Raw data:
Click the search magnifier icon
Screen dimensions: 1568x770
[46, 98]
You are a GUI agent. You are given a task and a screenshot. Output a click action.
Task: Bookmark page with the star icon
* * *
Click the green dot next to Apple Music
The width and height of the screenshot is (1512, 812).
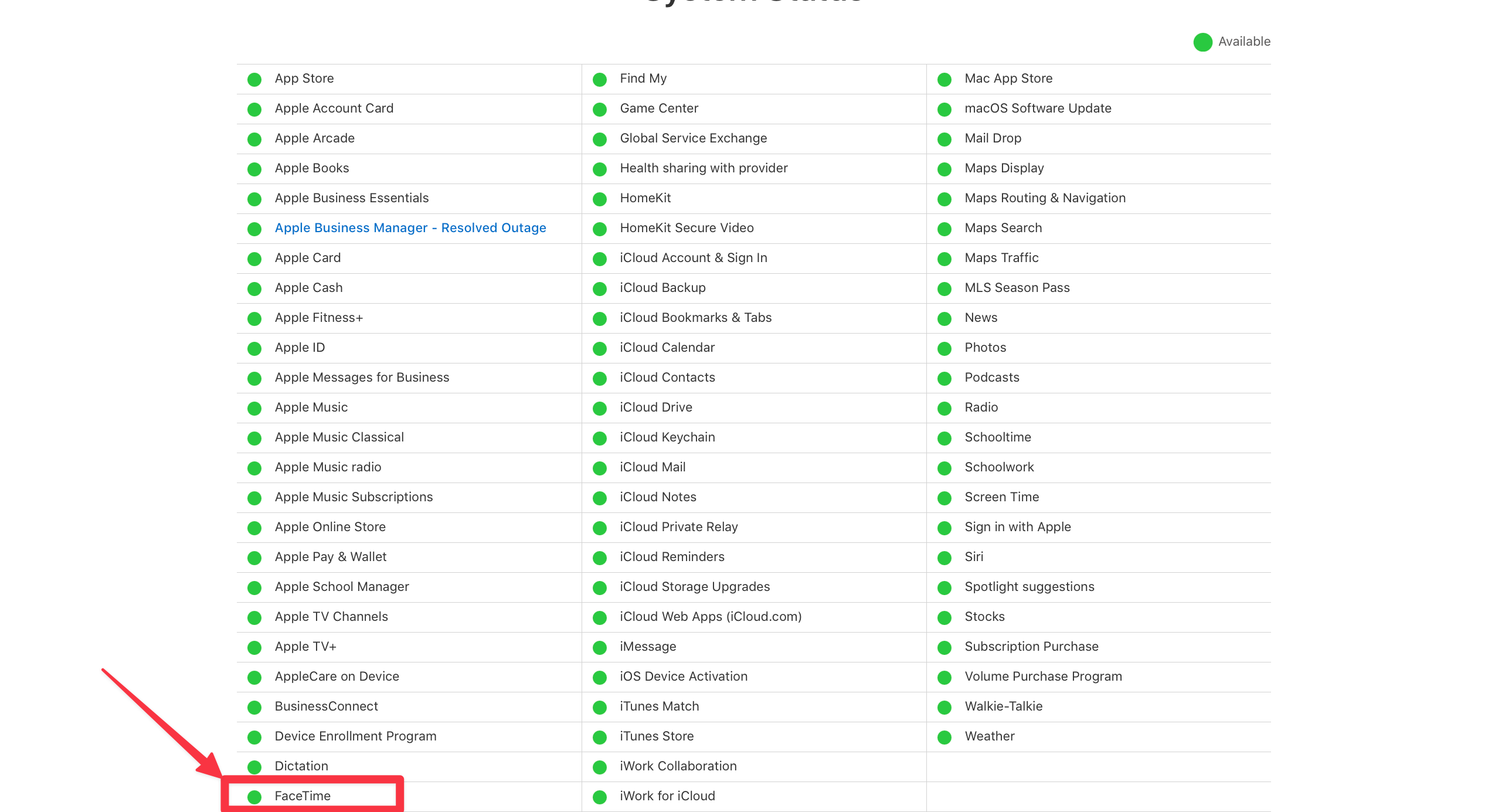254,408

What the task asks: Quote the data above from the line containing "You are a GUI" to the line containing "Task: Bookmark page with the star icon", inclusive, and stop.

Task response:
You are a GUI agent. You are given a task and a screenshot. Output a click action.
Task: Bookmark page with the star icon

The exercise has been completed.